Where does the string "Task" appear? Copy every line of the entries below that holds it.

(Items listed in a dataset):
........

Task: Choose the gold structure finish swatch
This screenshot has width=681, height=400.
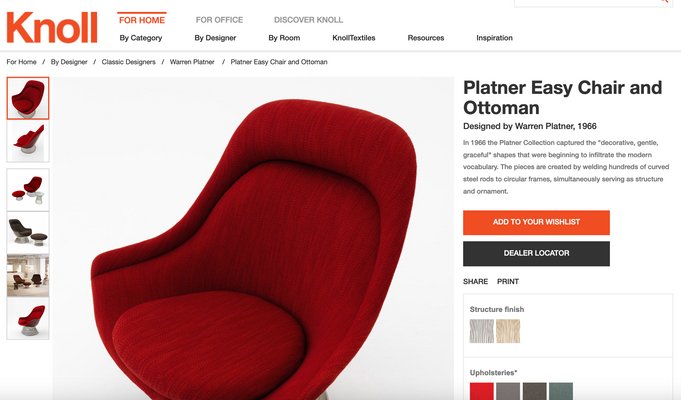Action: tap(508, 331)
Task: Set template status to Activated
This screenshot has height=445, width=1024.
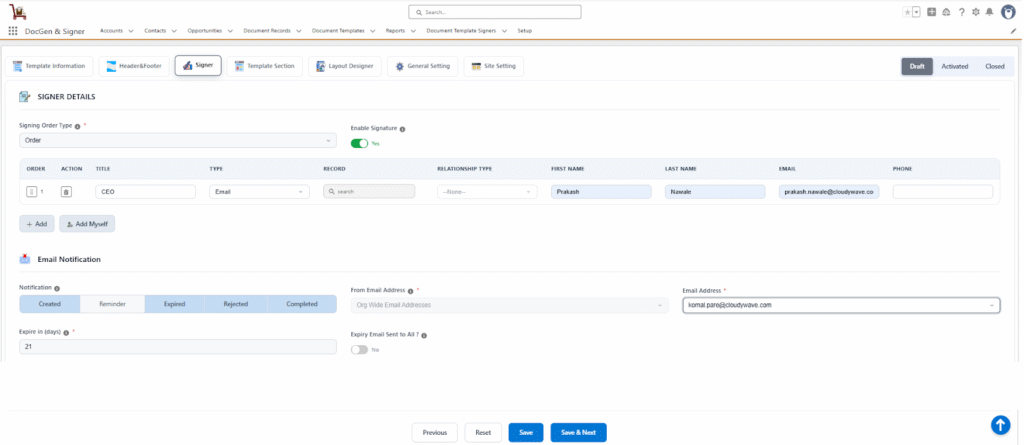Action: [954, 66]
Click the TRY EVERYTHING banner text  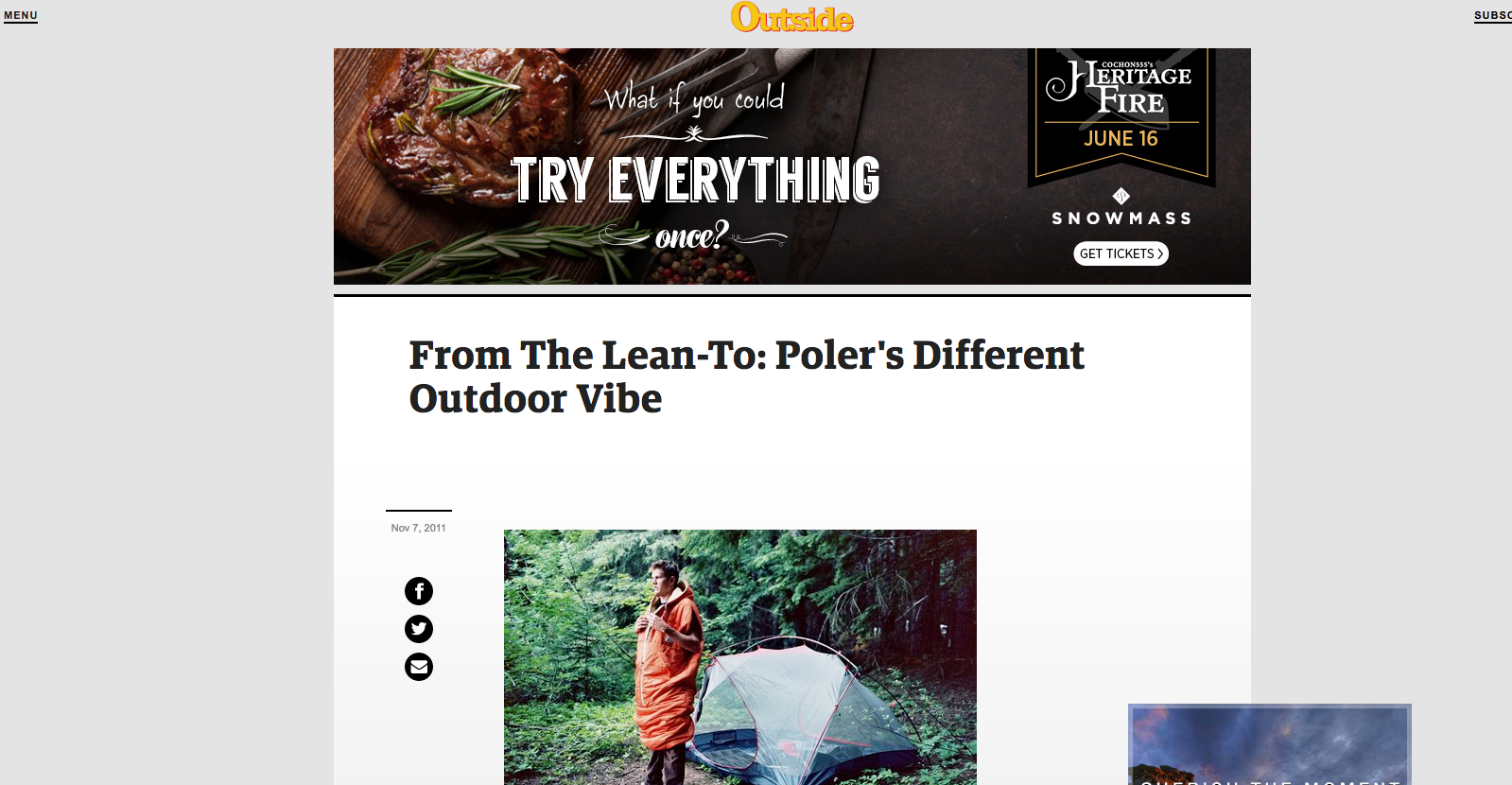click(696, 180)
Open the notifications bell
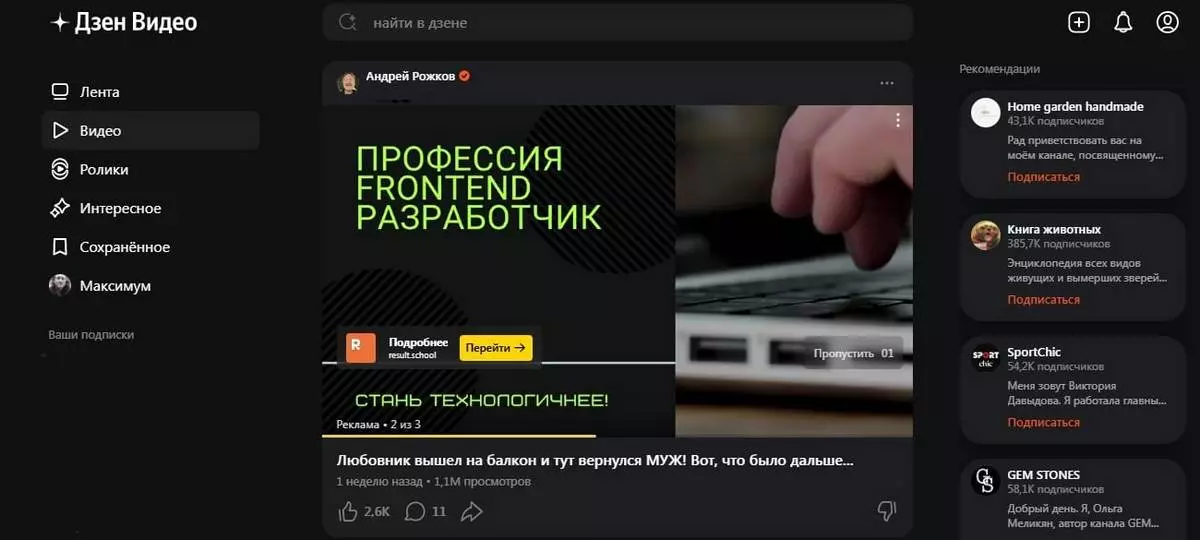 point(1123,22)
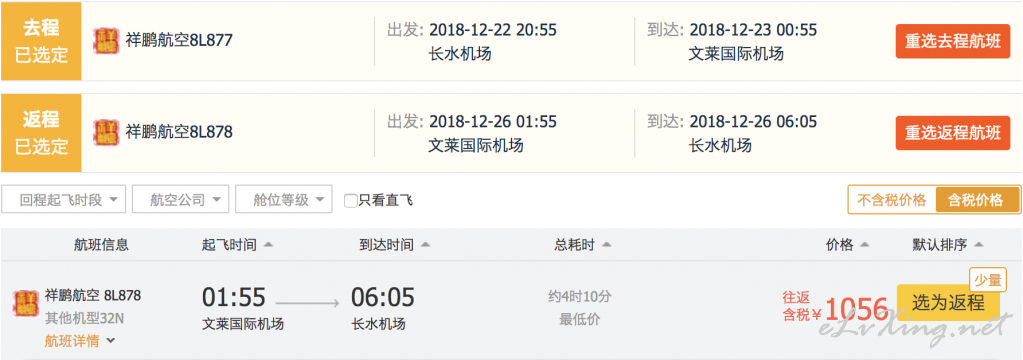Sort by 到达时间 arrow icon
This screenshot has width=1023, height=360.
[x=425, y=245]
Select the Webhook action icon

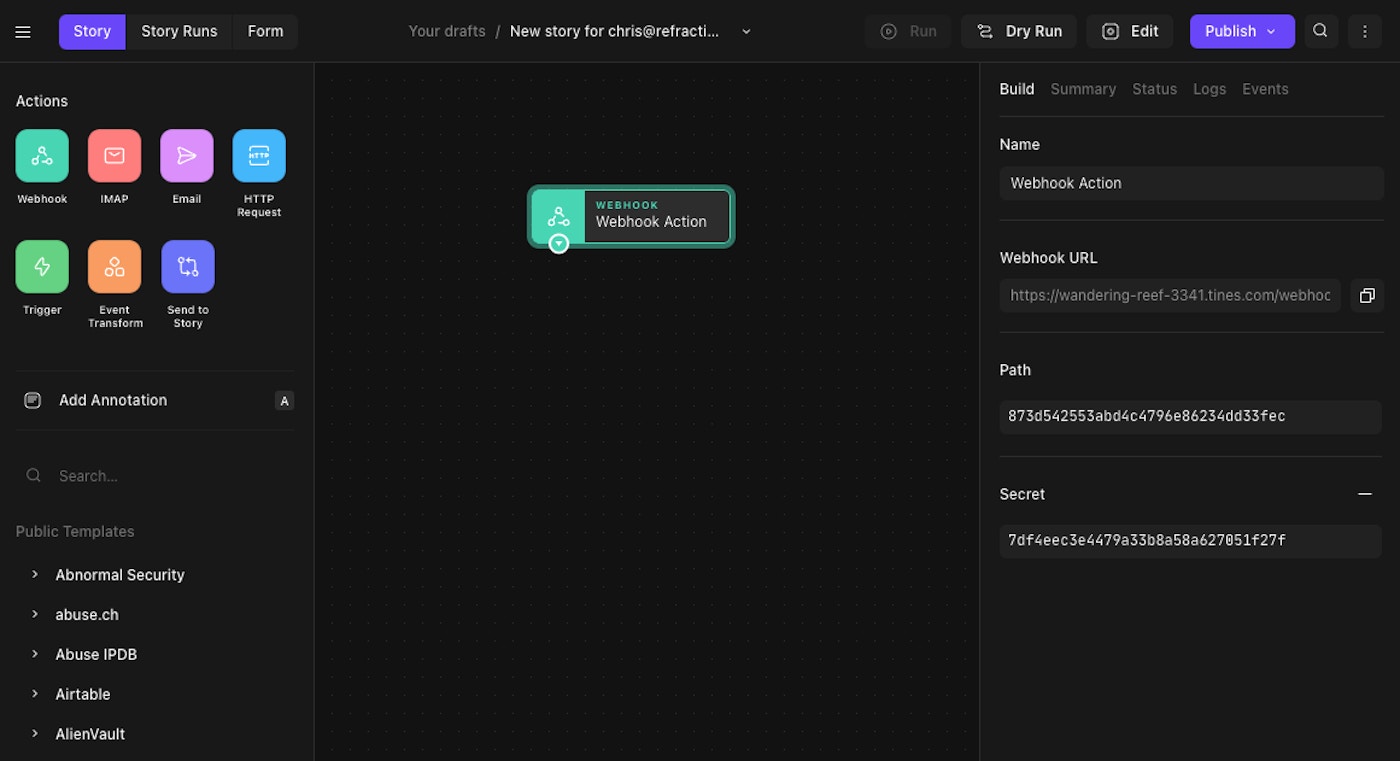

........

(YOUR SOLUTION):
Task: Choose the gold structure finish swatch
Task: Set template status to Activated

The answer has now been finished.